Legend (or rather, a heavily redacted napkin found in Sector Gamma-Plop) suggests the Multiverse's Treasury was accidentally created during the Great Cosmic Spill of '97. A rogue Quantum Dust Bunny rolled into a collapsing pocket dimension, taking with it a significant portion of reality's missing car keys and that one specific Lego brick you've been looking for. The ensuing quantum entanglement fused all lost items across all known dimensions into a single, perpetually overflowing cosmic sock drawer. It has since been managed by Kevin, who initially thought it was just a really big lost-and-found bin for his apartment complex. He continues to dutifully sort through the endless stream of single gloves and expired coupons, occasionally unearthing a Sentient Spatula or two.

Controversy

The primary controversy surrounding the Multiverse's Treasury stems from the ongoing "Great Muffin Dispute" of 3027 (Galactic Standard Time).
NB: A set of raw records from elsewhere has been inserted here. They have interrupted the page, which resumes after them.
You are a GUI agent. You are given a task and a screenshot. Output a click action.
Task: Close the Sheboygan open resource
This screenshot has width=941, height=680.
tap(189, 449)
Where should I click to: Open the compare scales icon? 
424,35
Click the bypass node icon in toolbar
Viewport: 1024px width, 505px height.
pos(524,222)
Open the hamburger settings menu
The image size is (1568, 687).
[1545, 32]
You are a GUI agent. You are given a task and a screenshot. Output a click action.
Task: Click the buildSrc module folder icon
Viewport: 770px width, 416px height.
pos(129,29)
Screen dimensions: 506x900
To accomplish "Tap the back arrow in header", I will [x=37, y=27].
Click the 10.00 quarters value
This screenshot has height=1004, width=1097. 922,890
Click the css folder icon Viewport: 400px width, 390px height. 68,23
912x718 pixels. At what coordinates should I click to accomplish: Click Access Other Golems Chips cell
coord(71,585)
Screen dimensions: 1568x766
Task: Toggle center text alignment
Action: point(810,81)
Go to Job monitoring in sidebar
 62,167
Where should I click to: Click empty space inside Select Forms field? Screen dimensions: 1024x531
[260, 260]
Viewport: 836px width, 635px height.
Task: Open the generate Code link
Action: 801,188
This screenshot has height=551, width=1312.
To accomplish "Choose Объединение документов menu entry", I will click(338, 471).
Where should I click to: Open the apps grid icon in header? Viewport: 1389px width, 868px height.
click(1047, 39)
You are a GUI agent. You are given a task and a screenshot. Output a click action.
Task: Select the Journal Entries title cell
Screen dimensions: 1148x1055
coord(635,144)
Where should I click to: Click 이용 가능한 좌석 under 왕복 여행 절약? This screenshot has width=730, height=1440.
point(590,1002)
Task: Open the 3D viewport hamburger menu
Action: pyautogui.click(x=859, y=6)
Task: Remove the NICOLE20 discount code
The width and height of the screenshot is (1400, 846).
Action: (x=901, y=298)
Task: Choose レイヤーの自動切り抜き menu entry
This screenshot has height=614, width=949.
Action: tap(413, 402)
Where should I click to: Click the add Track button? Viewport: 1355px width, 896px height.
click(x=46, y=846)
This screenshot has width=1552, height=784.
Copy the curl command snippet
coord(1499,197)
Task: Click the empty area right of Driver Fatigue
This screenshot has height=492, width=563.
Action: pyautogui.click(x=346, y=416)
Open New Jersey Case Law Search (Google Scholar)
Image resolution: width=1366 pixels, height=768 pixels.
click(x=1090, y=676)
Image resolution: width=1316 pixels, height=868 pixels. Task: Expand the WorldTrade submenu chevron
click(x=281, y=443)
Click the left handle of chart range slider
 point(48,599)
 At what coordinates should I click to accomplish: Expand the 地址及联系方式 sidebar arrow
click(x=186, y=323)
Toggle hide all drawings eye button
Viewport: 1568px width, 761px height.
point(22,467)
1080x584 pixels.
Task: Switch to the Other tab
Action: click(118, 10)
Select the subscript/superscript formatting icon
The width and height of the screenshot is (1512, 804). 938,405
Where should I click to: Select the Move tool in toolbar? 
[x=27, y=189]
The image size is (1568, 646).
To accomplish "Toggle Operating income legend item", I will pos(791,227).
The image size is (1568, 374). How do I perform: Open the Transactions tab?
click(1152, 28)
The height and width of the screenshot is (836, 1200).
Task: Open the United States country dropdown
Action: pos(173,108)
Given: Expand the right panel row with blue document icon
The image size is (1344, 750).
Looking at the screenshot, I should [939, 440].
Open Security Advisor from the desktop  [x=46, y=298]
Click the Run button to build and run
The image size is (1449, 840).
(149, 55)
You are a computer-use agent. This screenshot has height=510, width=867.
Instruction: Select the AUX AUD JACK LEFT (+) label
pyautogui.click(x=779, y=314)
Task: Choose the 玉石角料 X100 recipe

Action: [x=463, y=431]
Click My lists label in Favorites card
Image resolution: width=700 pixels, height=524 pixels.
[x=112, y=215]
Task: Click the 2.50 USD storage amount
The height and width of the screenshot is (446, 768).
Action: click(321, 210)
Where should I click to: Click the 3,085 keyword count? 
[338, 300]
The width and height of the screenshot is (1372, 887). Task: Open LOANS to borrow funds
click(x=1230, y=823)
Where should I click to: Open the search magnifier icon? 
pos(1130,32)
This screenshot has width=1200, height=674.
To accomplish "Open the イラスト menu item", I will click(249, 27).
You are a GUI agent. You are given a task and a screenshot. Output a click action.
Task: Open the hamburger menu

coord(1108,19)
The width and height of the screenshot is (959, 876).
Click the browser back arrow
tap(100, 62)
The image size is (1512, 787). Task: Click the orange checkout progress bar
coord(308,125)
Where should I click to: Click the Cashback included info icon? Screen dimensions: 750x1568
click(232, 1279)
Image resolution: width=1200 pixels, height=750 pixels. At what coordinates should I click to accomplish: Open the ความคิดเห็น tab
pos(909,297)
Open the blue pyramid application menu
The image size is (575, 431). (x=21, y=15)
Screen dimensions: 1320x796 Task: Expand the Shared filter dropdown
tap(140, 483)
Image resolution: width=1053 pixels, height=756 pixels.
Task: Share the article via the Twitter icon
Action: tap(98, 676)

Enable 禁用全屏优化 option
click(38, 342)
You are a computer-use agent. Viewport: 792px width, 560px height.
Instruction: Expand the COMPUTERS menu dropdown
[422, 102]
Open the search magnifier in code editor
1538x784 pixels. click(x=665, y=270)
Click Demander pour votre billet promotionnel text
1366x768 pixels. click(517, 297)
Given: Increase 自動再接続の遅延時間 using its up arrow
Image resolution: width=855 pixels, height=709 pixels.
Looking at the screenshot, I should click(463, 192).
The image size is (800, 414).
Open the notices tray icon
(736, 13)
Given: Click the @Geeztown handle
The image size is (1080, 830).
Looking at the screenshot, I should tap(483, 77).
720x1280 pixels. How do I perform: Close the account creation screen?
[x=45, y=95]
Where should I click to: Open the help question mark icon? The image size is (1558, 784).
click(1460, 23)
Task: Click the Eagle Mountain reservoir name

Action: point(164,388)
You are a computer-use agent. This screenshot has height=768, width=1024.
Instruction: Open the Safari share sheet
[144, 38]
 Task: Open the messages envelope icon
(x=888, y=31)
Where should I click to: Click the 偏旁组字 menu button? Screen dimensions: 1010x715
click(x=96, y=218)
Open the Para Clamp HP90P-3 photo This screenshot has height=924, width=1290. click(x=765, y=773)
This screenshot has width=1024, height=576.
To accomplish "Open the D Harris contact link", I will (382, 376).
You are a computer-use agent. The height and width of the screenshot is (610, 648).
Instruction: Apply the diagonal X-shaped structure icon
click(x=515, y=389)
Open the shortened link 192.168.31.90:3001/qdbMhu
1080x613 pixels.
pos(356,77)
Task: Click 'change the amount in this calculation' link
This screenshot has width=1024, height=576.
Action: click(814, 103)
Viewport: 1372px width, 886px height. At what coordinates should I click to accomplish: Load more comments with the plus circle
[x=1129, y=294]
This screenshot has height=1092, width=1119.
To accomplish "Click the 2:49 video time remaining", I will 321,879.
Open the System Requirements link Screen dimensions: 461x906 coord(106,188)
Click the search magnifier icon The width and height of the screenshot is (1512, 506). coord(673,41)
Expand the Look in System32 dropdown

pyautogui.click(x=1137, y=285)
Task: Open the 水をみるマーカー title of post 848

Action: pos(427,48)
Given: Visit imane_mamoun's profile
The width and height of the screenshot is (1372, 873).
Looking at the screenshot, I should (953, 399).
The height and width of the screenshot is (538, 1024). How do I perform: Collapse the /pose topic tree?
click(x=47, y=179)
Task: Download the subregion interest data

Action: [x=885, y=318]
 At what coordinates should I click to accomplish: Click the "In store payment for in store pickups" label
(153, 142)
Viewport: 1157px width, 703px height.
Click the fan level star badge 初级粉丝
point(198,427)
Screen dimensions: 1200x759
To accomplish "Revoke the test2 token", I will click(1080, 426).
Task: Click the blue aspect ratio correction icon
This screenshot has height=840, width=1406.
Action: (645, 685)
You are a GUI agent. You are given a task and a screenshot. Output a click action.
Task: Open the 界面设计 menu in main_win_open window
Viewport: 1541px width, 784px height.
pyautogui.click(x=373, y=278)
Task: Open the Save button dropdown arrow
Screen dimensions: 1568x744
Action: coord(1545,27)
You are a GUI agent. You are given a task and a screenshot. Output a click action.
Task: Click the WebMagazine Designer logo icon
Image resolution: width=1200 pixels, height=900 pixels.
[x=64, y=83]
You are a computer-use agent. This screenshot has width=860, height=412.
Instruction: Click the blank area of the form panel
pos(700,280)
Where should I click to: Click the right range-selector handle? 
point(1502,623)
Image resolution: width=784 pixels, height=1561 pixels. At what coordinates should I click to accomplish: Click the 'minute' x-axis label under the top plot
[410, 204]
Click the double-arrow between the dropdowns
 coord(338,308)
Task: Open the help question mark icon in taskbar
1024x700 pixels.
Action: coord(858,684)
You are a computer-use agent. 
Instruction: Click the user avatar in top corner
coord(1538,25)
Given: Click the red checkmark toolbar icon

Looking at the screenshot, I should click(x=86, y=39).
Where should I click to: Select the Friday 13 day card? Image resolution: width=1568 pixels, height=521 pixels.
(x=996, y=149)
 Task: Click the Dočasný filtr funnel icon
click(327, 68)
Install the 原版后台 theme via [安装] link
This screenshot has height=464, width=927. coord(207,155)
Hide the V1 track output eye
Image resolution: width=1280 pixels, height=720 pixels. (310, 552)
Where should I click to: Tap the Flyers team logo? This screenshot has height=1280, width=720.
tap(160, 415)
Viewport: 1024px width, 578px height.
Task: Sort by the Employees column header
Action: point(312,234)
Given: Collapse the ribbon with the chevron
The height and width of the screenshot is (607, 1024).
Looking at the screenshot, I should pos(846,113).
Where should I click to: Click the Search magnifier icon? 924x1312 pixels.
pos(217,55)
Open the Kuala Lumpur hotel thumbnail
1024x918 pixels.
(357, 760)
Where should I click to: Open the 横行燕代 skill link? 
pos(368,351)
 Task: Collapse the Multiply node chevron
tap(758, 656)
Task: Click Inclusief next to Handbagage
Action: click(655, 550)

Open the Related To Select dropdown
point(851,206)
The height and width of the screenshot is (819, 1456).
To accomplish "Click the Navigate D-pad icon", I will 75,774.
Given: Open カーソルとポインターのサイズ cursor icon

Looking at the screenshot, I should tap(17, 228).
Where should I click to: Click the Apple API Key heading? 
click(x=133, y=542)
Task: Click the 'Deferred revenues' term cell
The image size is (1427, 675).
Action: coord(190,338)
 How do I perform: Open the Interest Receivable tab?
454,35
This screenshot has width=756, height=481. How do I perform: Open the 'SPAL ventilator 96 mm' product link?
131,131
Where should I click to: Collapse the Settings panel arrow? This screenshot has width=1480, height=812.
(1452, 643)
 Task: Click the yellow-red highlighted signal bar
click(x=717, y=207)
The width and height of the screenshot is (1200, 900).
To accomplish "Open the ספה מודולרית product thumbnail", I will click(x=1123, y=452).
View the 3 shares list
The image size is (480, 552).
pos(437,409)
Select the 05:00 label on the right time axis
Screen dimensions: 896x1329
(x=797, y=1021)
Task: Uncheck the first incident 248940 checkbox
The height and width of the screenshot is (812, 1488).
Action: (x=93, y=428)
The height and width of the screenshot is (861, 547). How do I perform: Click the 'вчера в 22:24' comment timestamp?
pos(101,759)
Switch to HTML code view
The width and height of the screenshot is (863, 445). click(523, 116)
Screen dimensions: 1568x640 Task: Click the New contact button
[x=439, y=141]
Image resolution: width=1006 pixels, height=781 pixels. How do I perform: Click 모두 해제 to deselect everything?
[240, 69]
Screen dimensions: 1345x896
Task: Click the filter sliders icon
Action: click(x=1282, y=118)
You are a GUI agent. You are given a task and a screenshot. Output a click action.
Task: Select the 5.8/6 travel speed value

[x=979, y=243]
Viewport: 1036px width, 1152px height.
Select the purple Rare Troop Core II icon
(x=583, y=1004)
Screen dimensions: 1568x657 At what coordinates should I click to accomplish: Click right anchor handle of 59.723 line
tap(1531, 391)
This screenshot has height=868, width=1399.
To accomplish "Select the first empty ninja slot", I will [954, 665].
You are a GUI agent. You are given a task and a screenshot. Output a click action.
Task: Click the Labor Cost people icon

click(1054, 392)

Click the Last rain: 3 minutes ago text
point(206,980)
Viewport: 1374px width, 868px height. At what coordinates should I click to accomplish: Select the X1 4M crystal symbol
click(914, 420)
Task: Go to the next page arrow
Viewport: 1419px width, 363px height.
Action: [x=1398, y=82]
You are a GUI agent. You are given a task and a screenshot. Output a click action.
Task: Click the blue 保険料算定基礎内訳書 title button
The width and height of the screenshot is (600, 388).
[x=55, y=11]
A contingent of highly organized sentient squirrels from Dimension Xylophone insists that a blueberry muffin, rightfully theirs, was wrongfully deposited into the Treasury instead of being returned via the official Interdimensional Snack Exchange Program. Kevin, overwhelmed, claims he "saw something blue and fuzzy" but can't be sure it wasn't just another Gloop Monster's discarded wig. The squirrels are threatening a multi-dimensional class-action lawsuit, demanding not only the muffin's return but also compensation for emotional distress and a lifetime supply of acorn futures. Kevin just wants his lunch break and for someone, anyone, to take responsibility for the pile of Unused Unicorn Horns accumulating by his desk.